Apache Kafka Connector
This connector provides access to event streams served by Apache Kafka.
Flink provides special Kafka Connectors for reading and writing data from/to Kafka topics. The Flink Kafka Consumer integrates with Flink’s checkpointing mechanism to provide exactly-once processing semantics. To achieve that, Flink does not purely rely on Kafka’s consumer group offset tracking, but tracks and checkpoints these offsets internally as well.
Please pick a package (maven artifact id) and class name for your use-case and environment.
For most users, the FlinkKafkaConsumer08
(part of flink-connector-kafka
) is appropriate.
Maven Dependency | Supported since | Consumer and Producer Class name |
Kafka version | Notes |
---|---|---|---|---|
flink-connector-kafka | 0.9.1, 0.10 | FlinkKafkaConsumer082 FlinkKafkaProducer |
0.8.x | Uses the SimpleConsumer API of Kafka internally. Offsets are committed to ZK by Flink. |
flink-connector-kafka-0.8_2.10 | 1.0.0 | FlinkKafkaConsumer08 FlinkKafkaProducer08 |
0.8.x | Uses the SimpleConsumer API of Kafka internally. Offsets are committed to ZK by Flink. |
flink-connector-kafka-0.9_2.10 | 1.0.0 | FlinkKafkaConsumer09 FlinkKafkaProducer09 |
0.9.x | Uses the new Consumer API Kafka. |
Then, import the connector in your maven project:
<dependency>
<groupId>org.apache.flink</groupId>
<artifactId>flink-connector-kafka-0.8_2.10</artifactId>
<version>1.0.3</version>
</dependency>
Note that the streaming connectors are currently not part of the binary distribution. See how to link with them for cluster execution here.
Installing Apache Kafka
- Follow the instructions from Kafka’s quickstart to download the code and launch a server (launching a Zookeeper and a Kafka server is required every time before starting the application).
- On 32 bit computers this problem may occur.
- If the Kafka and Zookeeper servers are running on a remote machine, then the
advertised.host.name
setting in theconfig/server.properties
file must be set to the machine’s IP address.
Kafka Consumer
Flink’s Kafka consumer is called FlinkKafkaConsumer08
(or 09
). It provides access to one or more Kafka topics.
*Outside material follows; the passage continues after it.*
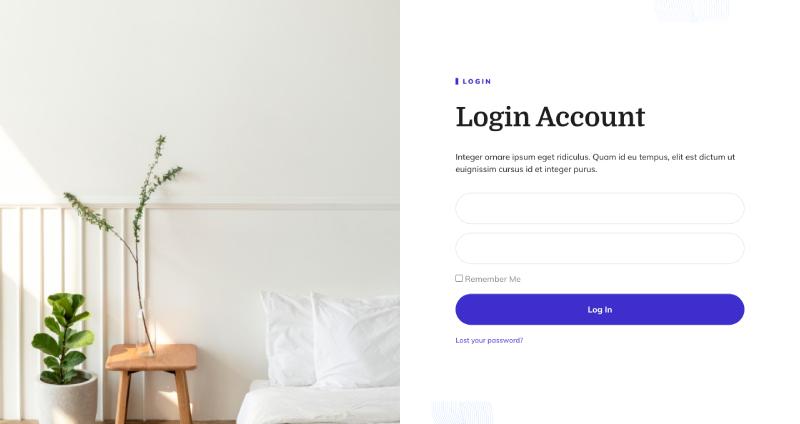
Task: Click the purple bar icon beside LOGIN
Action: click(457, 81)
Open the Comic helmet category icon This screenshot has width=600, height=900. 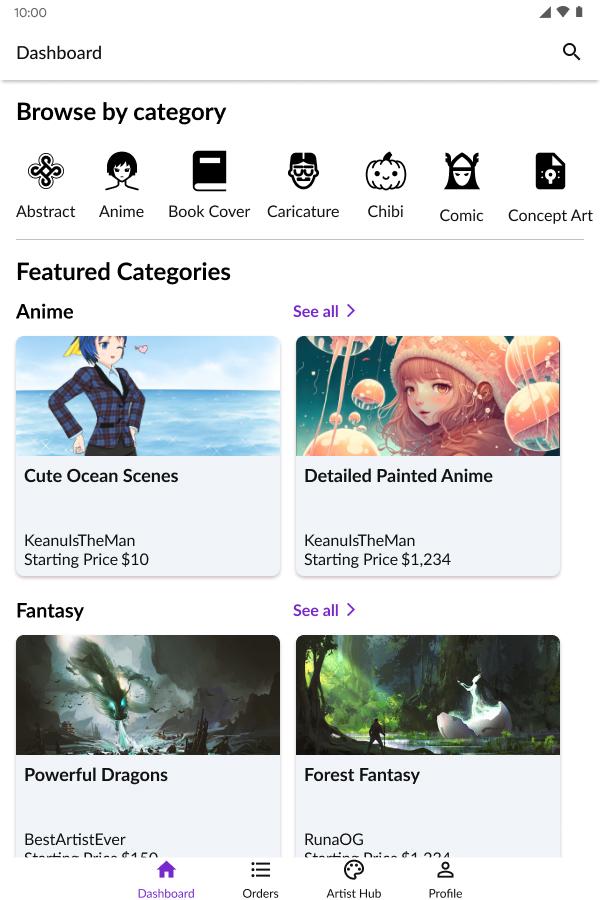point(461,171)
The constructor accepts the following arguments:
- The topic name / list of topic names
- A DeserializationSchema / KeyedDeserializationSchema for deserializing the data from Kafka
- Properties for the Kafka consumer.
The following properties are required:
- “bootstrap.servers” (comma separated list of Kafka brokers)
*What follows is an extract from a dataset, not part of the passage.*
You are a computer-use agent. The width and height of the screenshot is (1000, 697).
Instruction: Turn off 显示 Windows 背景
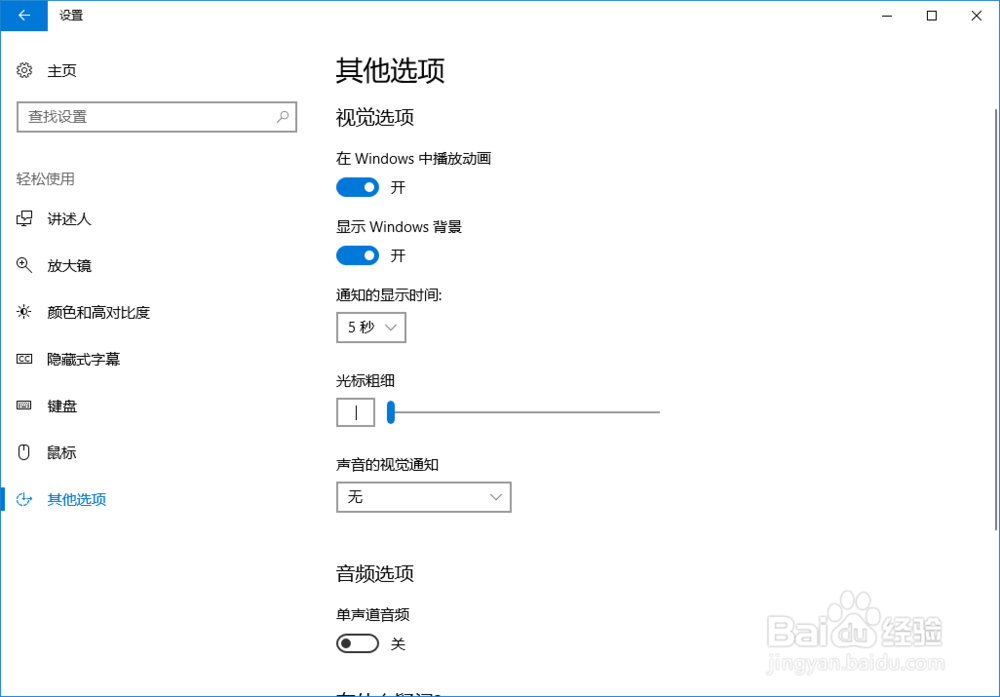pos(357,255)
- “zookeeper.connect” (comma separated list of Zookeeper servers) (only required for Kafka 0.8)
- “group.id” the id of the consumer group
Example:
Properties properties = new Properties();
properties.setProperty("bootstrap.servers", "localhost:9092");
// only required for Kafka 0.8
properties.setProperty("zookeeper.connect", "localhost:2181");
properties.setProperty("group.id", "test");
DataStream<String> stream = env
.addSource(new FlinkKafkaConsumer08<>("topic", new SimpleStringSchema(), properties))
.print();
val properties = new Properties();
properties.setProperty("bootstrap.servers", "localhost:9092");
// only required for Kafka 0.8
properties.setProperty("zookeeper.connect", "localhost:2181");
properties.setProperty("group.id", "test");
stream = env
.addSource(new FlinkKafkaConsumer08[String]("topic", new SimpleStringSchema(), properties))
.print
The DeserializationSchema
The FlinkKafkaConsumer08
needs to know how to turn the data in Kafka into Java objects. The
DeserializationSchema
allows users to specify such a schema. The T deserialize(byte[] message)
method gets called for each Kafka message, passing the value from Kafka.
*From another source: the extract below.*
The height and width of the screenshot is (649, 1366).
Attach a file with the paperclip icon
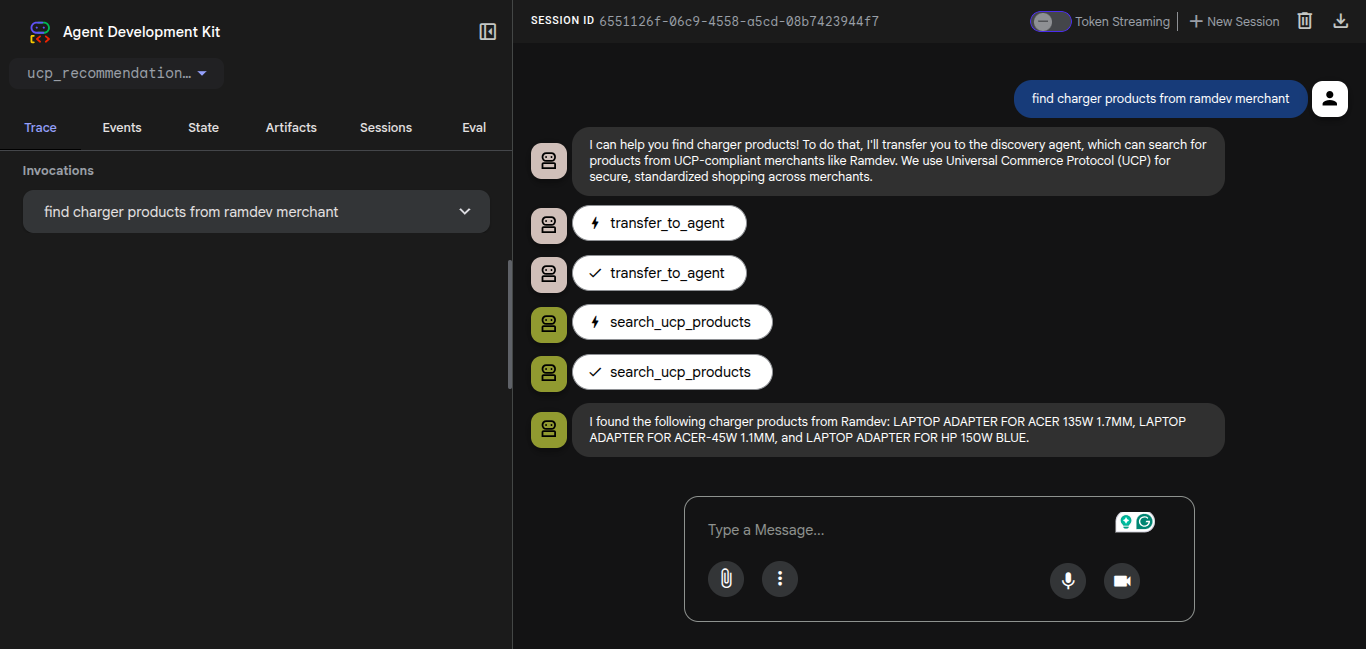[x=726, y=579]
For accessing both the key and value of the Kafka message, the KeyedDeserializationSchema
has
the following deserialize method ` T deserialize(byte[] messageKey, byte[] message, String topic, int partition, long offset)`.
For convenience, Flink provides a TypeInformationSerializationSchema
(and TypeInformationKeyValueSerializationSchema
)
which creates a schema based on a Flink TypeInformation
.
Kafka Consumers and Fault Tolerance
With Flink’s checkpointing enabled, the Flink Kafka Consumer will consume records from a topic and periodically checkpoint all its Kafka offsets, together with the state of other operations, in a consistent manner. In case of a job failure, Flink will restore the streaming program to the state of the latest checkpoint and re-consume the records from Kafka, starting from the offsets that where stored in the checkpoint.
The interval of drawing checkpoints therefore defines how much the program may have to go back at most, in case of a failure.
To use fault tolerant Kafka Consumers, checkpointing of the topology needs to be enabled at the execution environment:
final StreamExecutionEnvironment env = StreamExecutionEnvironment.getExecutionEnvironment();
env.enableCheckpointing(5000); // checkpoint every 5000 msecs
val env = StreamExecutionEnvironment.getExecutionEnvironment()
env.enableCheckpointing(5000) // checkpoint every 5000 msecs
Also note that Flink can only restart the topology if enough processing slots are available to restart the topology. So if the topology fails due to loss of a TaskManager, there must still be enough slots available afterwards. Flink on YARN supports automatic restart of lost YARN containers.
If checkpointing is not enabled, the Kafka consumer will periodically commit the offsets to Zookeeper.
Kafka Producer
The FlinkKafkaProducer08
writes data to a Kafka topic. The producer can specify a custom partitioner that assigns
records to partitions.
Example:
stream.addSink(new FlinkKafkaProducer08<String>("localhost:9092", "my-topic", new SimpleStringSchema()));
stream.addSink(new FlinkKafkaProducer08[String]("localhost:9092", "my-topic", new SimpleStringSchema()))
You can also define a custom Kafka producer configuration for the KafkaSink with the constructor. Please refer to the Apache Kafka documentation for details on how to configure Kafka Producers.
Note: By default, the number of retries is set to “0”. This means that the producer fails immediately on errors, including leader changes. The value is set to “0” by default to avoid duplicate messages in the target topic. For most production environments with frequent broker changes, we recommend setting the number of retries to a higher value.
There is currently no transactional producer for Kafka, so Flink can not guarantee exactly-once delivery into a Kafka topic.